[Stored dataset items]
========
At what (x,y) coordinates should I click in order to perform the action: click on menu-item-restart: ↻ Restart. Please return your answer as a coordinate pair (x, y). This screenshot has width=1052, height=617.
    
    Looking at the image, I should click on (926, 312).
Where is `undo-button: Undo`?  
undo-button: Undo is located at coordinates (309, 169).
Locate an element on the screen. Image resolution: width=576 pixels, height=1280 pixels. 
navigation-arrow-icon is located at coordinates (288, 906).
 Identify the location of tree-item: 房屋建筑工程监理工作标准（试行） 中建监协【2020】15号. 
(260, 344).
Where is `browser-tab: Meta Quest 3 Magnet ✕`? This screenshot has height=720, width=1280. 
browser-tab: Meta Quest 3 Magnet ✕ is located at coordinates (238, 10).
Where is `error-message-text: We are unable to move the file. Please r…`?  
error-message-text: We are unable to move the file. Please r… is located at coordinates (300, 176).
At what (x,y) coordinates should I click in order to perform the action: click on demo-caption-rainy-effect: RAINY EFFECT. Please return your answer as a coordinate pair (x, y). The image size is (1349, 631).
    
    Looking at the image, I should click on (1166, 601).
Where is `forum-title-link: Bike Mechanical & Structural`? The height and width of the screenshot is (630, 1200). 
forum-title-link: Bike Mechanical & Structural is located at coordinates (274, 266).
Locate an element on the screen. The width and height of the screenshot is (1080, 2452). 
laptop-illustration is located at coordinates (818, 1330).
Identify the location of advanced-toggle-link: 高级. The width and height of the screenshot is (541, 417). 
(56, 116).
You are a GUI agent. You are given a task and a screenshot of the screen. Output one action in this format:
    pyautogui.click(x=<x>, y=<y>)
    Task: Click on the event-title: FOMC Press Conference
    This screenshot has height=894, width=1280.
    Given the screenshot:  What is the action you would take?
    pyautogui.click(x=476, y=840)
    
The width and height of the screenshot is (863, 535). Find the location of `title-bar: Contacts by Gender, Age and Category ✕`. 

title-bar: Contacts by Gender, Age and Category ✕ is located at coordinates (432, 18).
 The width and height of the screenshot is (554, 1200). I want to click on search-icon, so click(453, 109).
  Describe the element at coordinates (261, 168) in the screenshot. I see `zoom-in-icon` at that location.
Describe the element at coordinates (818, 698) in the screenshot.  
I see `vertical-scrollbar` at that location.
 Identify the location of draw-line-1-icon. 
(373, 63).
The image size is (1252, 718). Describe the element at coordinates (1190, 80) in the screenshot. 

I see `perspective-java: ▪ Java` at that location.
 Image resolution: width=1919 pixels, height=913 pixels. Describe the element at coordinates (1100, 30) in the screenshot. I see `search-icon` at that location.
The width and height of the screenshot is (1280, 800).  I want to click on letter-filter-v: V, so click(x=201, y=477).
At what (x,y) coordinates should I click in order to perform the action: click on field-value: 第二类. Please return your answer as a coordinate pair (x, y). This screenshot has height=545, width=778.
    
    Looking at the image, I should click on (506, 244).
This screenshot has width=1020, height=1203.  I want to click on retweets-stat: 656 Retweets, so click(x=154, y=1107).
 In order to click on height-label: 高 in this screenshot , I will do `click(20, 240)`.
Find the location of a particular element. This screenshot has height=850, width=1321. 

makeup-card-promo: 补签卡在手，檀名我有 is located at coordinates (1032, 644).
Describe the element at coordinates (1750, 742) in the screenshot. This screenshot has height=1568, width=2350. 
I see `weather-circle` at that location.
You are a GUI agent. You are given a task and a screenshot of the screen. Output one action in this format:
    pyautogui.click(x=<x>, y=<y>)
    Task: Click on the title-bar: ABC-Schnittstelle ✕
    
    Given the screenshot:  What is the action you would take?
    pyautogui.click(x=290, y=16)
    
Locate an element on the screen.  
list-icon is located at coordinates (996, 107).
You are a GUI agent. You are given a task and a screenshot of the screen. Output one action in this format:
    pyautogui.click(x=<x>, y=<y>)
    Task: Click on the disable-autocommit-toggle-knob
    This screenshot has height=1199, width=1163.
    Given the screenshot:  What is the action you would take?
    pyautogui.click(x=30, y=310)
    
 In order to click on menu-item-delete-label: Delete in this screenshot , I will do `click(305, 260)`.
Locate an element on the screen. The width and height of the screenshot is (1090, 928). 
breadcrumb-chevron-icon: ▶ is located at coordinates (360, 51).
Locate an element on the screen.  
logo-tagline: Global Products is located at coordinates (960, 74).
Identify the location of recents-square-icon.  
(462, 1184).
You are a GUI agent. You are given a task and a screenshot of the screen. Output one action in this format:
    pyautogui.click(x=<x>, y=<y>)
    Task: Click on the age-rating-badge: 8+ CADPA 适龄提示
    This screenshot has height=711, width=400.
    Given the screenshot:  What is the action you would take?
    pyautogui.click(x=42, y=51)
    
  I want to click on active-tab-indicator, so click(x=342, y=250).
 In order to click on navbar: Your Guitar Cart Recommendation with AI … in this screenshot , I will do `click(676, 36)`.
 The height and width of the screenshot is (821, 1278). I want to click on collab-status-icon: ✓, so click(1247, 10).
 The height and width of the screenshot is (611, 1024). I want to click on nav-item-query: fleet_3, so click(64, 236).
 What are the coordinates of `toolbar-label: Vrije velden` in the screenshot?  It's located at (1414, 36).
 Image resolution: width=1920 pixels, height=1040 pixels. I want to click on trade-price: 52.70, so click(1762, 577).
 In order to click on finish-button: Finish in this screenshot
========
◆ Task to carry out: Copy out every one of the records above word for word, changing nothing.

◆ Answer for the task:
At what (x,y) coordinates should I click in order to perform the action: click on menu-item-restart: ↻ Restart. Please return your answer as a coordinate pair (x, y). This screenshot has width=1052, height=617.
    
    Looking at the image, I should click on (926, 312).
Where is `undo-button: Undo`?  
undo-button: Undo is located at coordinates (309, 169).
Locate an element on the screen. Image resolution: width=576 pixels, height=1280 pixels. 
navigation-arrow-icon is located at coordinates (288, 906).
 Identify the location of tree-item: 房屋建筑工程监理工作标准（试行） 中建监协【2020】15号. 
(260, 344).
Where is `browser-tab: Meta Quest 3 Magnet ✕`? This screenshot has height=720, width=1280. 
browser-tab: Meta Quest 3 Magnet ✕ is located at coordinates (238, 10).
Where is `error-message-text: We are unable to move the file. Please r…`?  
error-message-text: We are unable to move the file. Please r… is located at coordinates (300, 176).
At what (x,y) coordinates should I click in order to perform the action: click on demo-caption-rainy-effect: RAINY EFFECT. Please return your answer as a coordinate pair (x, y). The image size is (1349, 631).
    
    Looking at the image, I should click on (1166, 601).
Where is `forum-title-link: Bike Mechanical & Structural`? The height and width of the screenshot is (630, 1200). 
forum-title-link: Bike Mechanical & Structural is located at coordinates (274, 266).
Locate an element on the screen. The width and height of the screenshot is (1080, 2452). 
laptop-illustration is located at coordinates (818, 1330).
Identify the location of advanced-toggle-link: 高级. The width and height of the screenshot is (541, 417). 
(56, 116).
You are a GUI agent. You are given a task and a screenshot of the screen. Output one action in this format:
    pyautogui.click(x=<x>, y=<y>)
    Task: Click on the event-title: FOMC Press Conference
    This screenshot has height=894, width=1280.
    Given the screenshot:  What is the action you would take?
    pyautogui.click(x=476, y=840)
    
The width and height of the screenshot is (863, 535). Find the location of `title-bar: Contacts by Gender, Age and Category ✕`. 

title-bar: Contacts by Gender, Age and Category ✕ is located at coordinates (432, 18).
 The width and height of the screenshot is (554, 1200). I want to click on search-icon, so click(453, 109).
  Describe the element at coordinates (261, 168) in the screenshot. I see `zoom-in-icon` at that location.
Describe the element at coordinates (818, 698) in the screenshot.  
I see `vertical-scrollbar` at that location.
 Identify the location of draw-line-1-icon. 
(373, 63).
The image size is (1252, 718). Describe the element at coordinates (1190, 80) in the screenshot. 

I see `perspective-java: ▪ Java` at that location.
 Image resolution: width=1919 pixels, height=913 pixels. Describe the element at coordinates (1100, 30) in the screenshot. I see `search-icon` at that location.
The width and height of the screenshot is (1280, 800).  I want to click on letter-filter-v: V, so click(x=201, y=477).
At what (x,y) coordinates should I click in order to perform the action: click on field-value: 第二类. Please return your answer as a coordinate pair (x, y). This screenshot has height=545, width=778.
    
    Looking at the image, I should click on (506, 244).
This screenshot has width=1020, height=1203.  I want to click on retweets-stat: 656 Retweets, so click(x=154, y=1107).
 In order to click on height-label: 高 in this screenshot , I will do `click(20, 240)`.
Find the location of a particular element. This screenshot has height=850, width=1321. 

makeup-card-promo: 补签卡在手，檀名我有 is located at coordinates (1032, 644).
Describe the element at coordinates (1750, 742) in the screenshot. This screenshot has height=1568, width=2350. 
I see `weather-circle` at that location.
You are a GUI agent. You are given a task and a screenshot of the screen. Output one action in this format:
    pyautogui.click(x=<x>, y=<y>)
    Task: Click on the title-bar: ABC-Schnittstelle ✕
    
    Given the screenshot:  What is the action you would take?
    pyautogui.click(x=290, y=16)
    
Locate an element on the screen.  
list-icon is located at coordinates (996, 107).
You are a GUI agent. You are given a task and a screenshot of the screen. Output one action in this format:
    pyautogui.click(x=<x>, y=<y>)
    Task: Click on the disable-autocommit-toggle-knob
    This screenshot has height=1199, width=1163.
    Given the screenshot:  What is the action you would take?
    pyautogui.click(x=30, y=310)
    
 In order to click on menu-item-delete-label: Delete in this screenshot , I will do `click(305, 260)`.
Locate an element on the screen. The width and height of the screenshot is (1090, 928). 
breadcrumb-chevron-icon: ▶ is located at coordinates (360, 51).
Locate an element on the screen.  
logo-tagline: Global Products is located at coordinates (960, 74).
Identify the location of recents-square-icon.  
(462, 1184).
You are a GUI agent. You are given a task and a screenshot of the screen. Output one action in this format:
    pyautogui.click(x=<x>, y=<y>)
    Task: Click on the age-rating-badge: 8+ CADPA 适龄提示
    This screenshot has height=711, width=400.
    Given the screenshot:  What is the action you would take?
    pyautogui.click(x=42, y=51)
    
  I want to click on active-tab-indicator, so click(x=342, y=250).
 In order to click on navbar: Your Guitar Cart Recommendation with AI … in this screenshot , I will do `click(676, 36)`.
 The height and width of the screenshot is (821, 1278). I want to click on collab-status-icon: ✓, so click(1247, 10).
 The height and width of the screenshot is (611, 1024). I want to click on nav-item-query: fleet_3, so click(64, 236).
 What are the coordinates of `toolbar-label: Vrije velden` in the screenshot?  It's located at (1414, 36).
 Image resolution: width=1920 pixels, height=1040 pixels. I want to click on trade-price: 52.70, so click(1762, 577).
 In order to click on finish-button: Finish in this screenshot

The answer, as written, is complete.